The concept of federalism is not just an intellectual concept that makes for good government. According to the Constitution of the United States, it is the law of the land. Our founding fathers set up a system of government that has at its heart checks and balances. At the federal level power and responsibility was split between three branches. Acting as a check on the combined efforts of the Congress, the Federal Judiciary, and the Presidency, stand the states. The states are not creations of convenience, they are institutions of necessity because they are responsible for the myriad of domestic duties not assigned to the federal government.

The assault on federalism is not new. From the comprehensive and sweeping policy proposals of FDR’s “New Deal” to LBJ’s “Great Society” and the more specific policies such as No Child Left Behind, states have seen their autonomy and importance in domestic policy diminish. All too often states are now administrators of federal programs and not the instigators of their own efforts. This is not what the founding fathers had in mind.

The role of states was a subject of heated debate among the early political leaders of our country. On the one side men like Thomas Jefferson argued for more decentralized government, on the other side men such as Alexander Hamilton made the case for a strong union with an equally strong national government. But even the most forceful proponents of a national government understood that states have a very important role to play. Hamilton made the case for federalism when he said:

“This balance between the National and State governments ought to be dwelt on with peculiar attention, as it is of the utmost importance. It forms a double security to the people. If one encroaches on their rights they will find a powerful protection in the other. Indeed, they will both be prevented from overpassing their constitutional limits by a certain rivalship, which will ever subsist between them”

Hamilton understood that what was at stake in the concept of federalism was nothing short of the protection of freedom.
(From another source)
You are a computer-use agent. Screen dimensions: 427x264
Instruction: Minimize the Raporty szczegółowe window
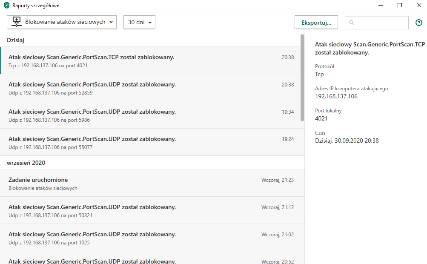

By turning to the federal government for help with budget deficits, this “Gang of 5” governors is turning the idea of federalism on its head. The “double security” offered to each American by the existence of both a national and state government will be, for all intents and purposes, removed if we begin to accept the practice of Washington’s bailout of states in fiscal straights.

Federal money always comes with strings attached, and in many ways this should be the case since it is important to make sure that federal tax dollars are spent wisely. When you see earmarks going to support ventures like the World Toilet Summit you sometimes wish more strings were attached. But for states these strings signal the end of their fiscal independence. Instead of opting for some temporary relief with long term harmful side affects, governors and legislators of states facing budget problems should take their medicine now and cut spending.

The economy may be a national issue and it may indeed be causing revenue problems for states, but every budget problem, and every revenue problem, is really a spending problem. Shifting a state’s reliance on its own taxes to fund its own operation to a hybrid of state and federally generated revenue is as unsustainable as the level of state spending that caused these deficits.

Turning down requests from any one of the 44 states facing budget shortfalls this year is not irresponsible on the part of Washington. Governors and legislators should choose to make their own decisions about solving their own state’s deficits this year. This is not about dooming state governments to tough budget decisions, this is about federalism, and federalism is about freedom.